1. Dr. Andrei Gudkov has developed >medication that suppresses the “suicide mechanism” of cells hit by radiation, while enabling them to recover from the radiation-induced damages that prompted them to activate the suicide mechanism in the first place.
The first series of tests included experiments on more than 650 monkeys. Each test featured two groups of monkeys exposed to radiation, but only one group was given the medication. The radiation dosage was equal to the highest dosage sustained by humans as result of the Chernobyl mishap.
The experiment’s results were dramatic: 70% of the monkeys that did not receive the cure died, while the ones that survived suffered from the various maladies associated with lethal nuclear radiation. However, the group that did receive the anti-radiation shot saw almost all monkeys survive, most of them without any side-effects. The tests showed that injecting the medication between 24 hours before the exposure to 72 hours following the exposure achieves similar results.
Another test on humans, who were given the drug without being exposed to radiation, showed that the medication does not have side-effects and is safe. Prof. Gudkov’s company now needs to expand the safety tests, a process expected to be completed by mid-2010 via a shortened test track approved for bio-defense drugs. Should experiments continue at the current rate, the medication is estimated to be approved for use by the FDA within a year or two.

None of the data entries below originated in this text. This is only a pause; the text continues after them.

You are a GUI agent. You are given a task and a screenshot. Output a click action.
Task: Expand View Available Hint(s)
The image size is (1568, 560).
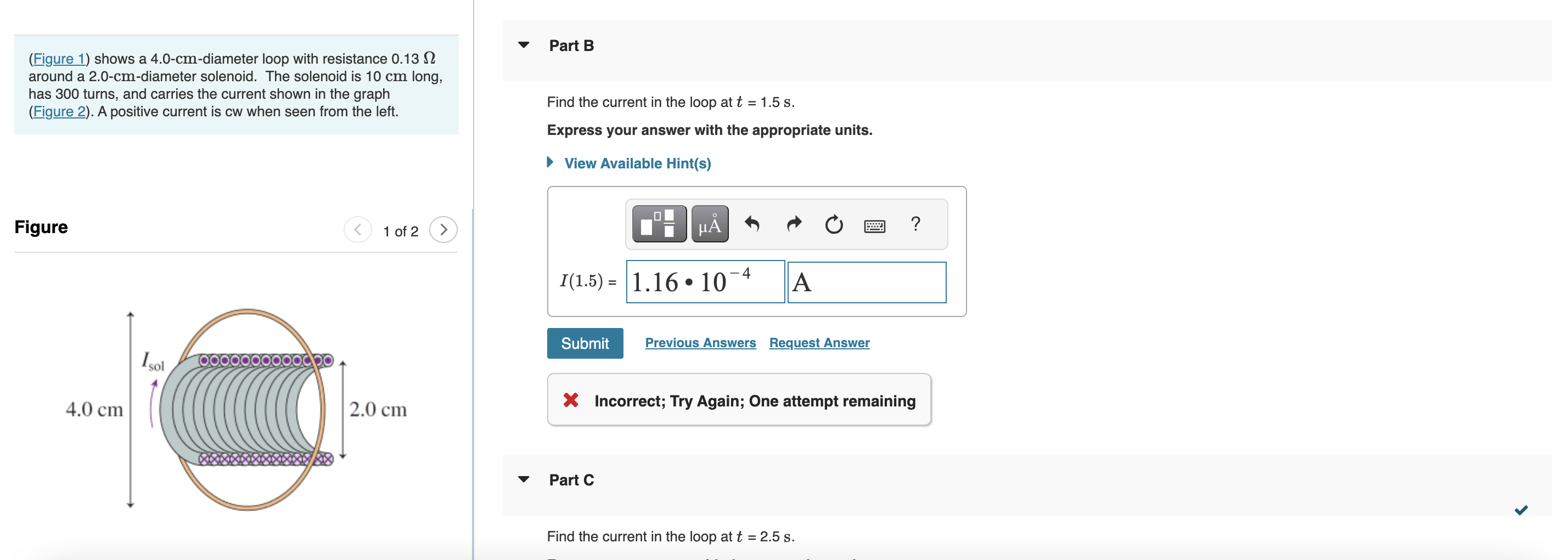637,163
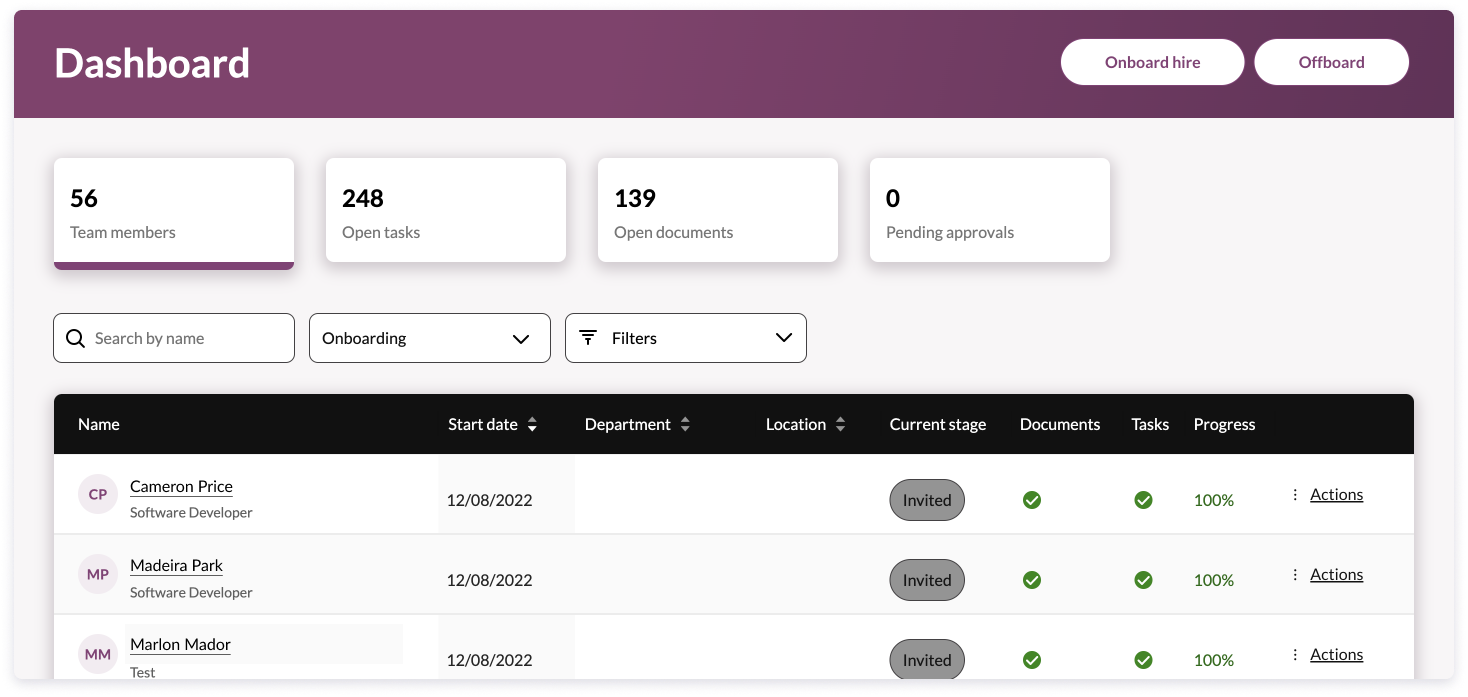Focus the Search by name field

click(185, 338)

The drug CBLB502 switches on teh genes TLR5 and NF-kB but it did not cause an excessive response from the immune system. It was also far less toxic than raw flagellin and mice could tolerate double the dose. The drug activated a parade of protective proteins that greatly reduced the levels of apoptosis in the vulnerable intestines of irradiated mice, and protected the stem cells in both their guts and their bloodstreams.
A single shot of CBLB502 at less than 1% of the maximum dose, 87% of mice managed to survive an otherwise lethal 13 Gray of radiation. The drug completely outclassed all known protective chemicals. Even the maximum possible dose of the second-best chemical – amifostine – only saved 54% of the irradiated mice.
The drug could be given to cancer patients who are being treated with radiation, to protect healthy cells from dying off. She treated tumour-bearing mice with three daily radiation doses of 4 Gray to mimic the regular treatments that cancer patients often go through. When mice were injected with simple saline solution, the accumulated damage killed them all but when the doses were pre-empted by injections of CBLB502, every one of the mice survived.
The celebrations would be short-lived however, if the drug defended tumour cells in a similar way. Fortunately, that wasn’t the case and the tumours in protected mice succumbed to the radiotherapy as per usual. If anything, the addition of CBLB502 killed slightly more cancer cells than usual, which may be due to small immune boosts triggered by the compound’s resemblance to flagellin.
Burdelya also saw to a final worry. Apoptosis exists for a reason, and there is a risk that protected cells could survive the effects of radiation but live with damage that will lead to cancer in the long run. With this in mind, Burdelya tested the drug on a strain of cancer-prone mice and found that after a burst of radiation, they did not develop tumours any quicker or more frequently than they normally would.
The drug CBLB502 seems to be far ahead of the next two treatments in terms of proven effectiveness and in terms of deployment. However, the next two work on different mechanisms and appear to be complimentary to the drug CBLB502. (You might take both. One to reduce free radicals that cause damage and the CBLB502 to switch genes prevent cell death.)
2. Researchers from Boston University School of Medicine (BUSM) and collaborators have discovered and analyzed several new compounds, collectively called the ”EUK-400 series,” which could someday be used to prevent radiation-induced injuries to kidneys, lungs, skin, intestinal tract and brains of radiological terrorism victims. The findings, which appear in the June issue of the Journal of Biological Inorganic Chemistry, describe new agents which can be given orally in pill form, which would more expedient in an emergency situation.
3. There are still no online results for Rice University’s DARPA funded work on Nanovector Trojan Horses (NTH). These carbon nanotube based drugs scavenge free radicals and mitigate the biological affects that are induced through the initial ionizing radiation.
The drug is based on single-walled carbon nanotubes, hollow cylinders of pure carbon that are about as wide as a strand of DNA. To form NTH, Rice scientists coat nanotubes with two common food preservatives — the antioxidant compounds butylated hydroxyanisole (BHA) and butylated hydroxytoluene (BHT) — and derivatives of those compounds.